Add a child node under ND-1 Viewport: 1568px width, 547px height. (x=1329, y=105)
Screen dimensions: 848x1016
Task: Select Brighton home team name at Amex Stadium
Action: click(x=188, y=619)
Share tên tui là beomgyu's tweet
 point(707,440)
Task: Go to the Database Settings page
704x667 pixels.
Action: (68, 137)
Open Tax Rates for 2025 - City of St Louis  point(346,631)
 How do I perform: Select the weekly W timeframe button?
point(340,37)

::::::::

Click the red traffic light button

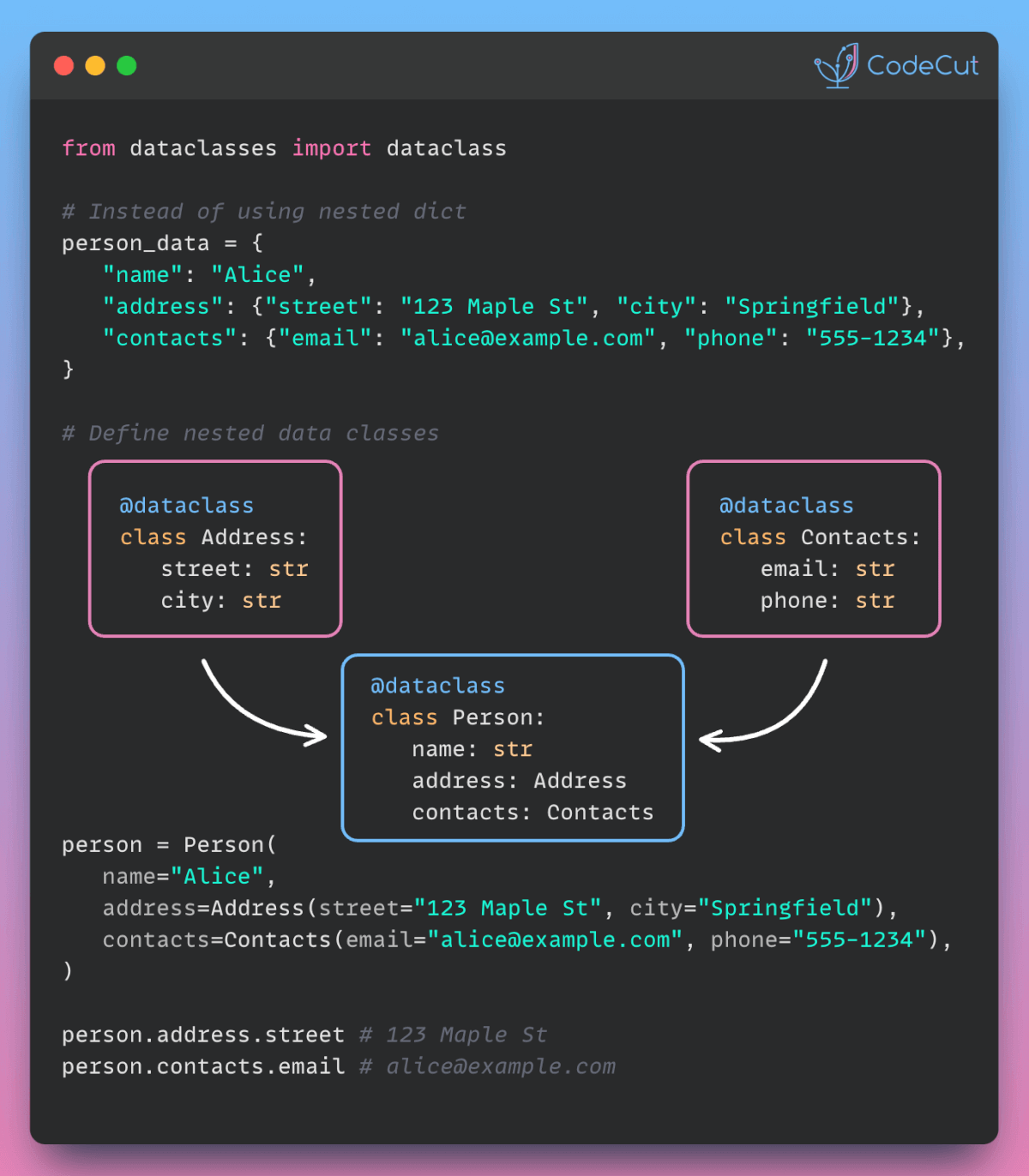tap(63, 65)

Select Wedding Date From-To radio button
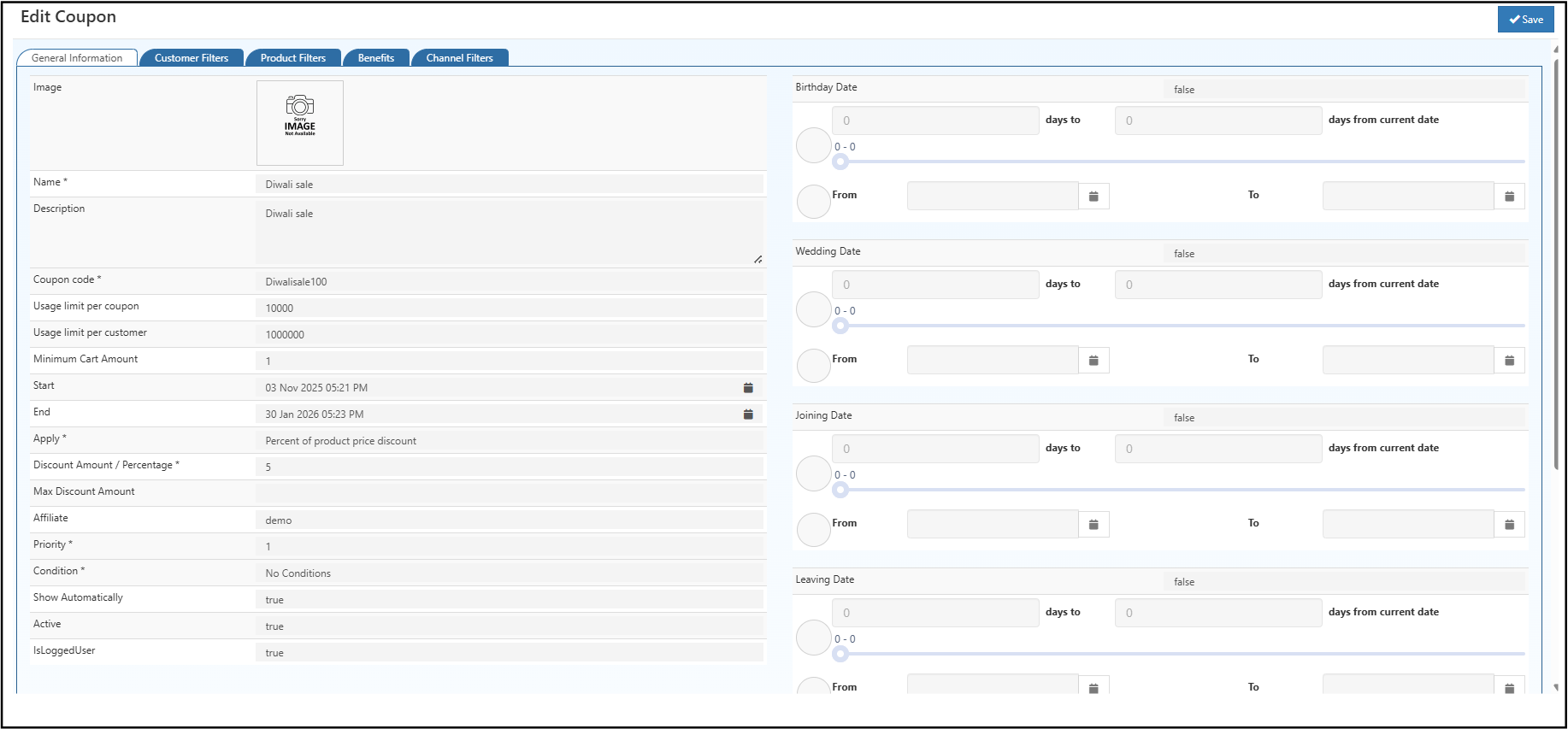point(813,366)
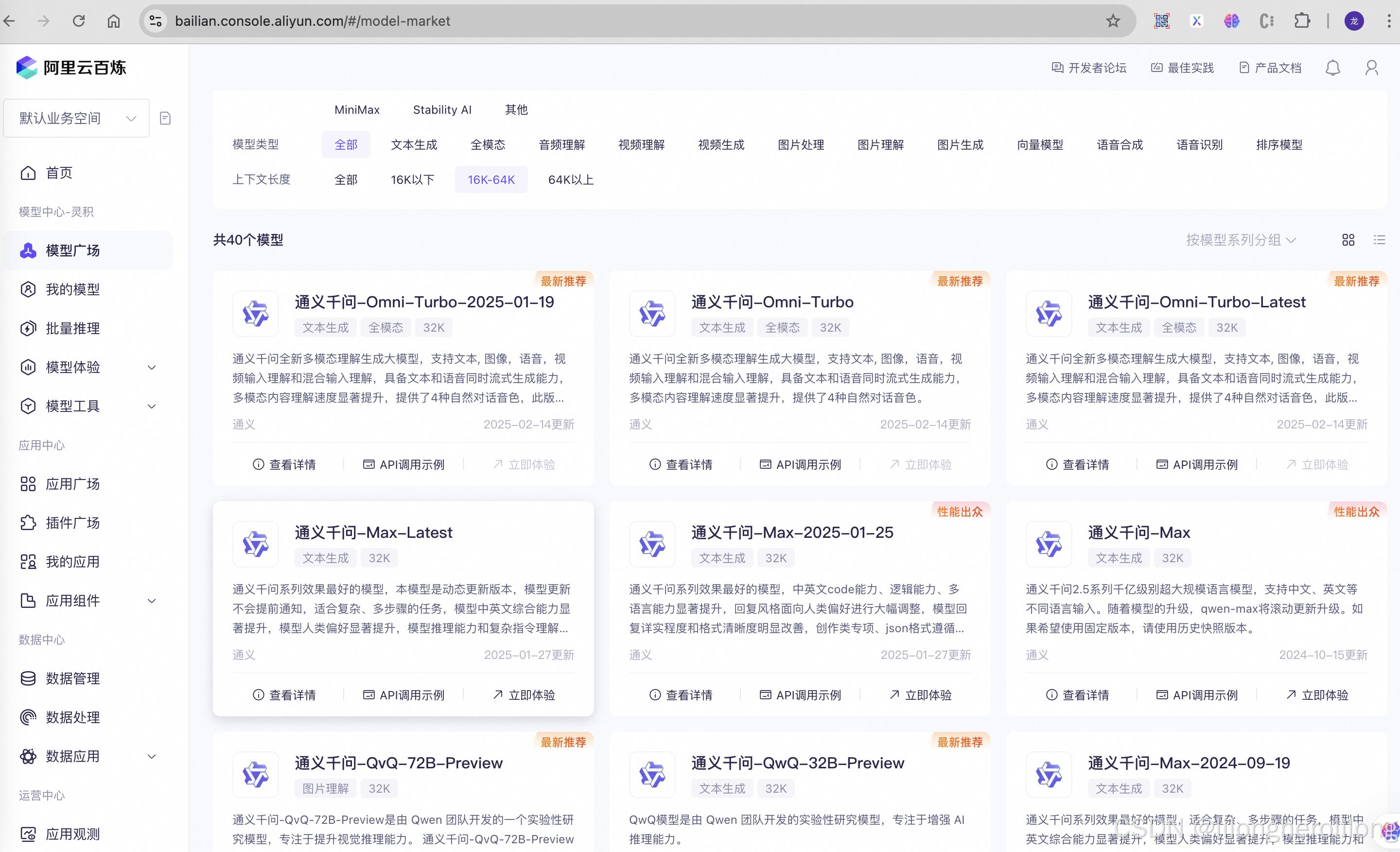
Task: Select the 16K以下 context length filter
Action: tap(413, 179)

::::::::

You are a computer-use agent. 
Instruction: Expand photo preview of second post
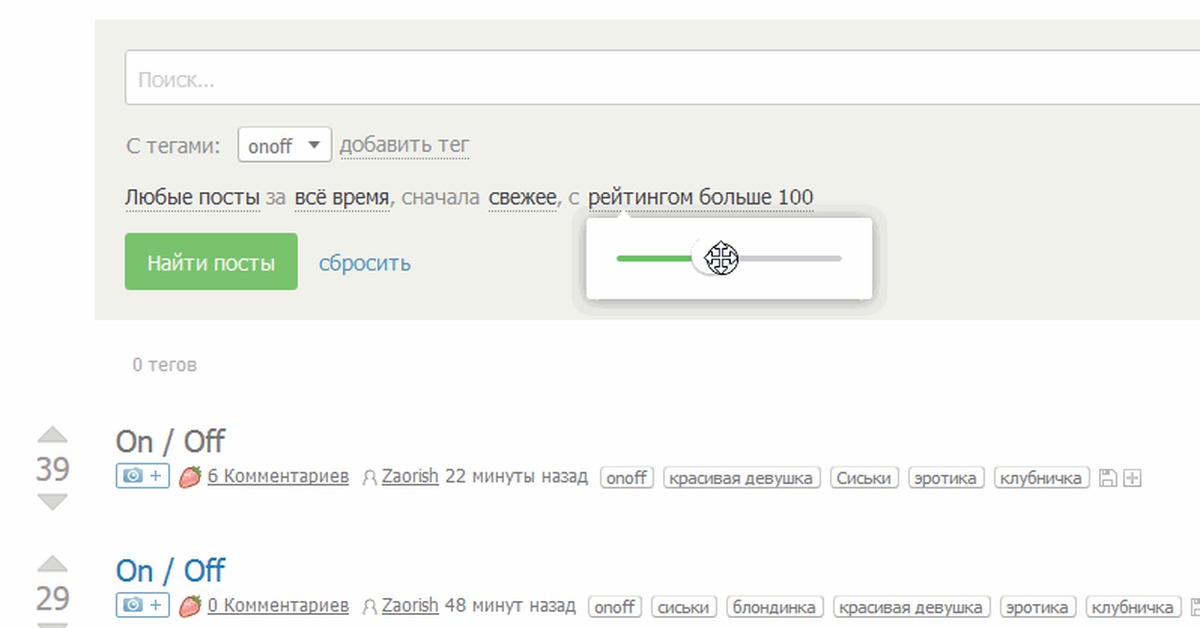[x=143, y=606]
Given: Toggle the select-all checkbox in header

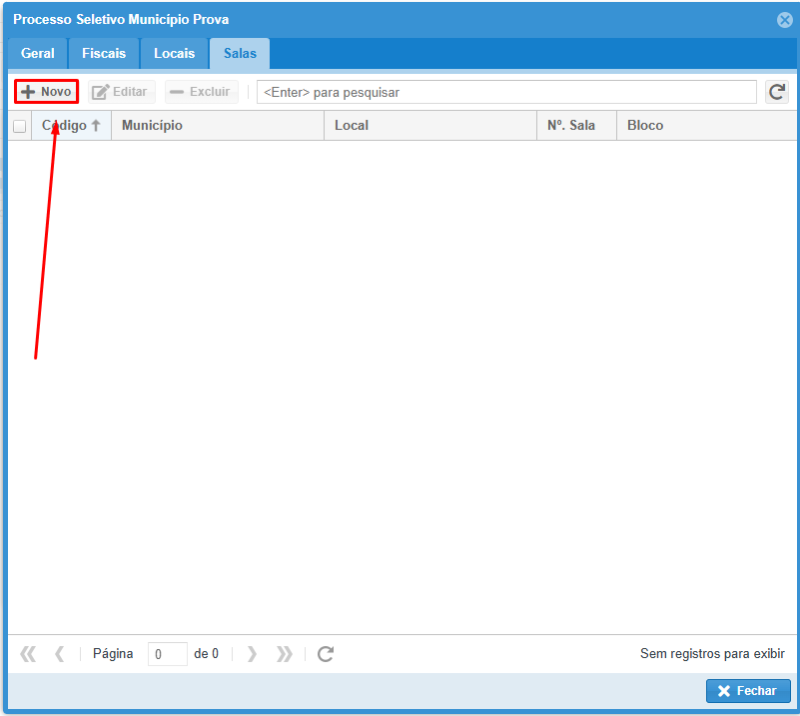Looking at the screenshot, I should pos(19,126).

::::::::

(Required task): Put the lines between the one holding "You are a computer-use agent." and the one holding "Looking at the", inclusive, into a Markdown table with the columns Row and Text. Skip blank lines and leave out the pictures.

(Full output):
| Row | Text |
|---|---|
| 1 | You are a computer-use agent.  |
| 2 | Instruction: Expand photo preview of second post |
| 3 | [x=143, y=606] |
| 4 | Given: Toggle the select-all checkbox in header |
| 5 | Looking at the screenshot, I should pos(19,126). |